*** DATA LISTING
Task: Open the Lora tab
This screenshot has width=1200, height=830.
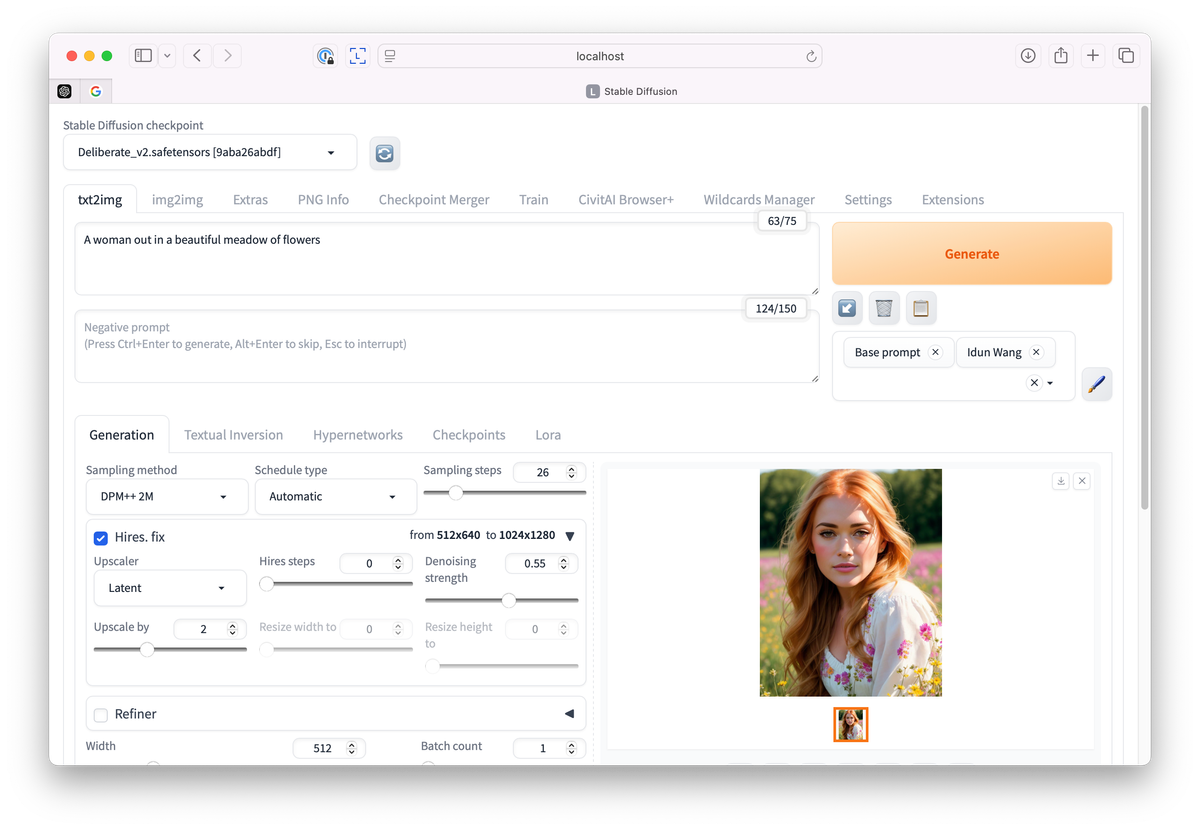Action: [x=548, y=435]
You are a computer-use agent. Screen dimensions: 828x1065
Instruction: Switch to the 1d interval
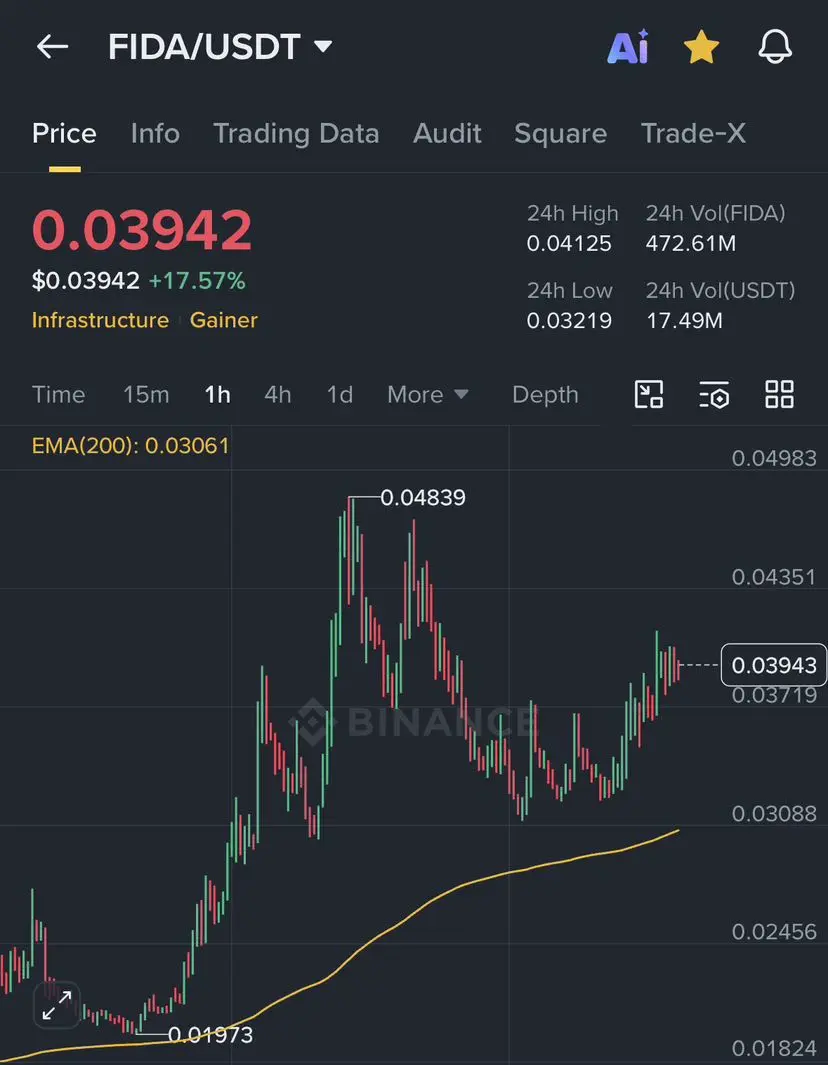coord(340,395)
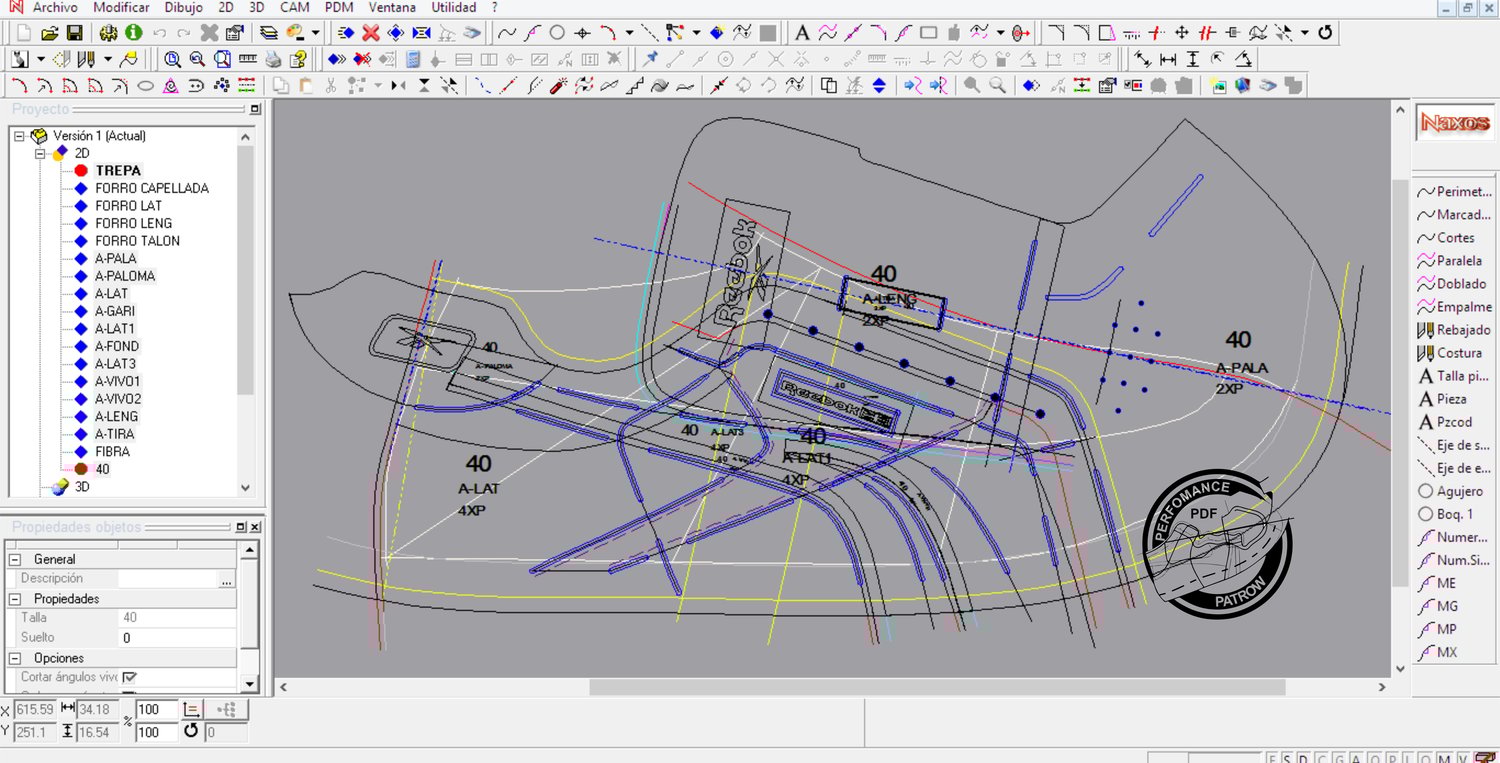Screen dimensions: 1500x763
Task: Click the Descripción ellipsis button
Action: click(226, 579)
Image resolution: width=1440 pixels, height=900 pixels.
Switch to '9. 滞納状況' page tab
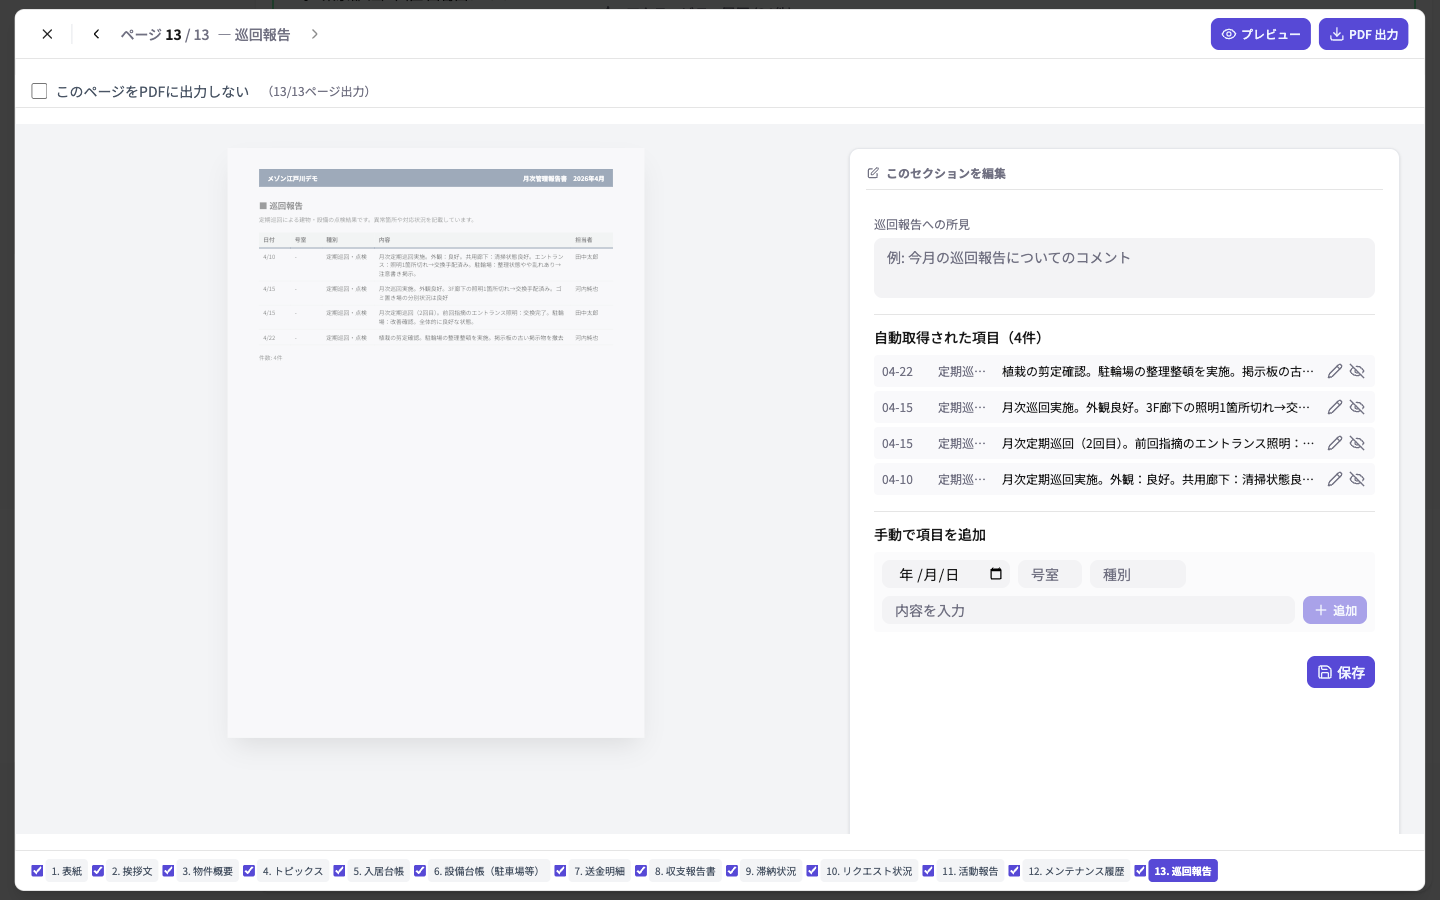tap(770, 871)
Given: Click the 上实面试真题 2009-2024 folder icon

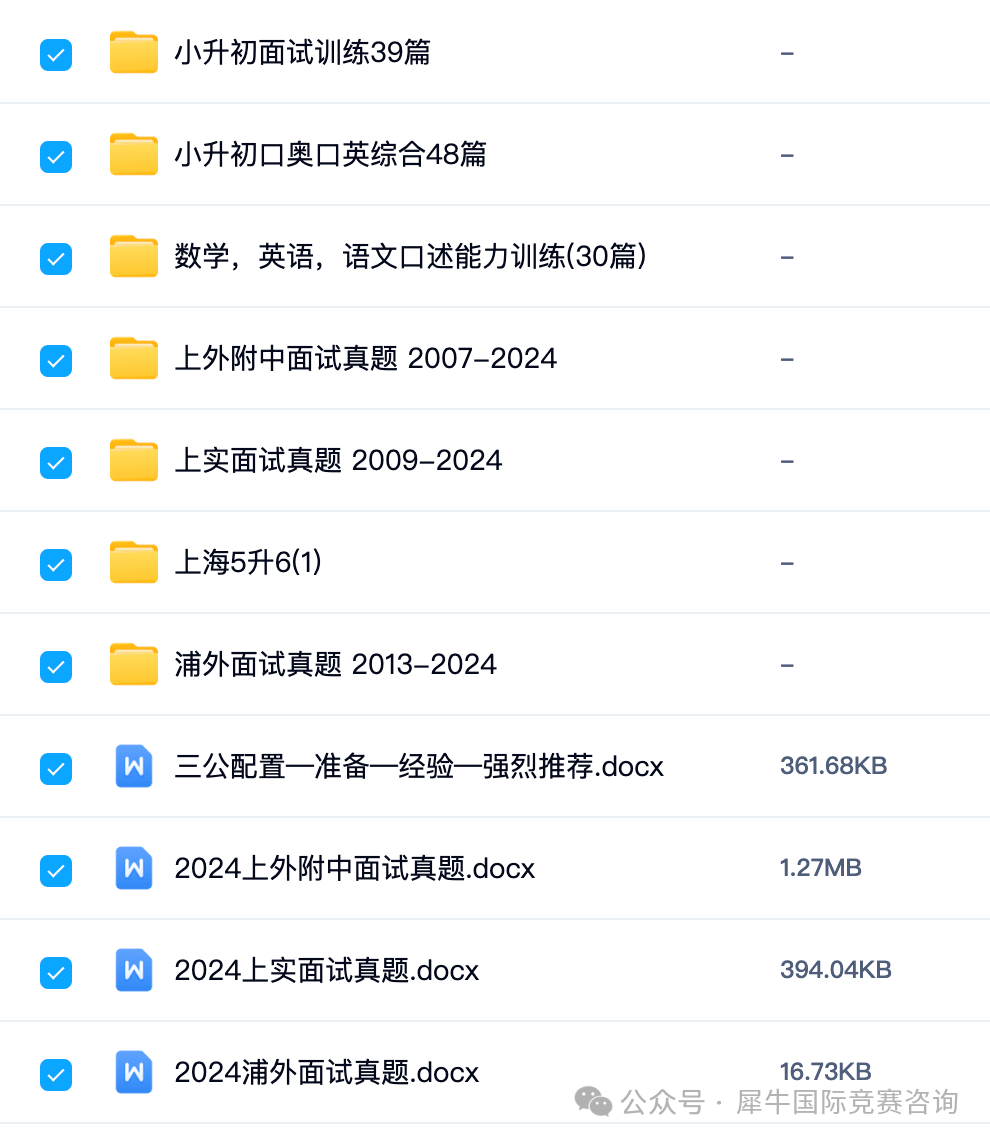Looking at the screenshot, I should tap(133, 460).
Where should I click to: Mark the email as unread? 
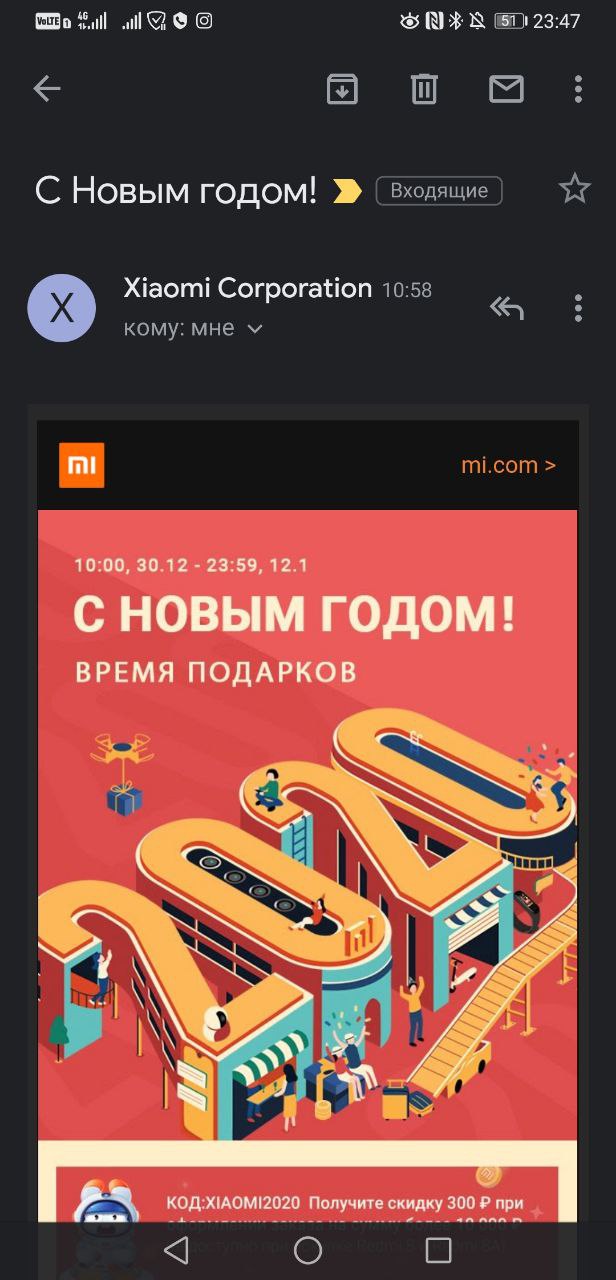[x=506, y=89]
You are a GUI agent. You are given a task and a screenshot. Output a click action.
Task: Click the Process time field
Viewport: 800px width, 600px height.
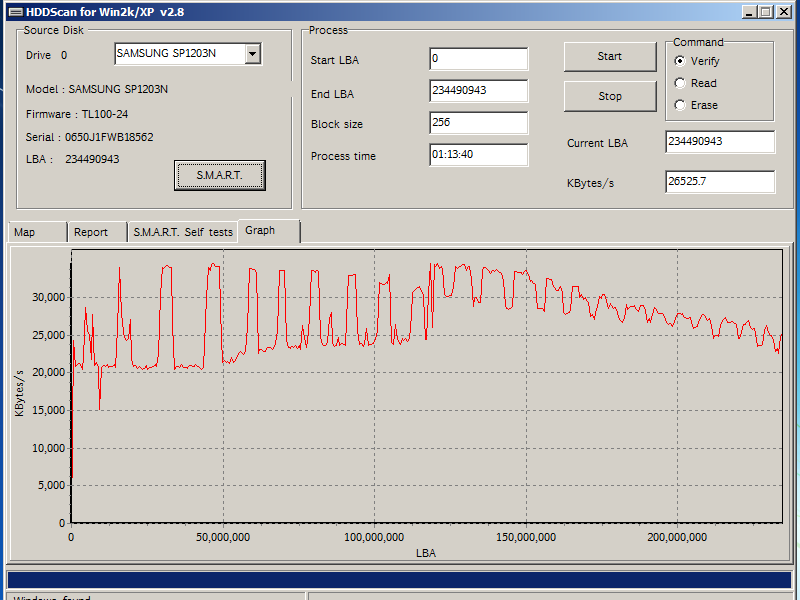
******
* WHAT YOU SHOULD DO: After removing the pictures, set down every record above exactly as it stands.

* EXERCISE RESULT:
Task: Open the Lora tab
This screenshot has width=1200, height=830.
Action: [x=548, y=435]
You are a computer-use agent. Screen dimensions: 828x1065
Instruction: Switch to the 1d interval
coord(340,395)
Screen dimensions: 1500x763
Task: Click the Descripción ellipsis button
Action: click(226, 579)
Image resolution: width=1440 pixels, height=900 pixels.
Switch to '9. 滞納状況' page tab
tap(770, 871)
Given: Click the 上实面试真题 2009-2024 folder icon

Looking at the screenshot, I should tap(133, 460).
Where should I click to: Mark the email as unread? 
[x=506, y=89]
You are a GUI agent. You are given a task and a screenshot. Output a click action.
Task: Click the Process time field
Viewport: 800px width, 600px height.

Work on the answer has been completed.